> [What is required]
Set out the listing word for word. End with the line that contains "The image size is (490, 402).".
*** Block opens ***
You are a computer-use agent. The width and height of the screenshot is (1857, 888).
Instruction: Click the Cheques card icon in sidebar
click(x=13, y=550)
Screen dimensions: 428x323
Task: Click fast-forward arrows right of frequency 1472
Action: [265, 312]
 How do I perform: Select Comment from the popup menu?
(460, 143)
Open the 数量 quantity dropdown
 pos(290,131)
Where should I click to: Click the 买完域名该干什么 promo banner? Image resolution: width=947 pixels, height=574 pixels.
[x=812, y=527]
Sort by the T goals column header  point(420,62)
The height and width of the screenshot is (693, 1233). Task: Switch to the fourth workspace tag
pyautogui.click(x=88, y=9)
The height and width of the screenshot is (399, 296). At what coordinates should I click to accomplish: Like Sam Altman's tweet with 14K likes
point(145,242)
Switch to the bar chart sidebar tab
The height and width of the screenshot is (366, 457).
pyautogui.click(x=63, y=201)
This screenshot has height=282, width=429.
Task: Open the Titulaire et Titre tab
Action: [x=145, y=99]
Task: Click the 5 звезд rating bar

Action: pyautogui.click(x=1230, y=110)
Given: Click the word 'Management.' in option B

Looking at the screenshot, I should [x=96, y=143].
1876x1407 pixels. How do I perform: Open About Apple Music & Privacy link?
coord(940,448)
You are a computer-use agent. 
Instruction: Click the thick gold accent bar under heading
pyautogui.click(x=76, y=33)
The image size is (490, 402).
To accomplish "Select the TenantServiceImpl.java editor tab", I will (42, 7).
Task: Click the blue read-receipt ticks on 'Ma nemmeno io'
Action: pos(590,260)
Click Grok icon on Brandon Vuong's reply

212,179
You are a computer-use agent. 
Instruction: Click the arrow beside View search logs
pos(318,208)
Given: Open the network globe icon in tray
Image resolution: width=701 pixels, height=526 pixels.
*** Block closes ***
> [Your solution]
You are a computer-use agent. The width and height of the screenshot is (1857, 888).
Instruction: Click the Cheques card icon in sidebar
click(x=13, y=550)
Screen dimensions: 428x323
Task: Click fast-forward arrows right of frequency 1472
Action: [265, 312]
 How do I perform: Select Comment from the popup menu?
(460, 143)
Open the 数量 quantity dropdown
 pos(290,131)
Where should I click to: Click the 买完域名该干什么 promo banner? Image resolution: width=947 pixels, height=574 pixels.
[x=812, y=527]
Sort by the T goals column header  point(420,62)
The height and width of the screenshot is (693, 1233). Task: Switch to the fourth workspace tag
pyautogui.click(x=88, y=9)
The height and width of the screenshot is (399, 296). At what coordinates should I click to accomplish: Like Sam Altman's tweet with 14K likes
point(145,242)
Switch to the bar chart sidebar tab
The height and width of the screenshot is (366, 457).
pyautogui.click(x=63, y=201)
This screenshot has height=282, width=429.
Task: Open the Titulaire et Titre tab
Action: [x=145, y=99]
Task: Click the 5 звезд rating bar

Action: pyautogui.click(x=1230, y=110)
Given: Click the word 'Management.' in option B

Looking at the screenshot, I should [x=96, y=143].
1876x1407 pixels. How do I perform: Open About Apple Music & Privacy link?
coord(940,448)
You are a computer-use agent. 
Instruction: Click the thick gold accent bar under heading
pyautogui.click(x=76, y=33)
The image size is (490, 402).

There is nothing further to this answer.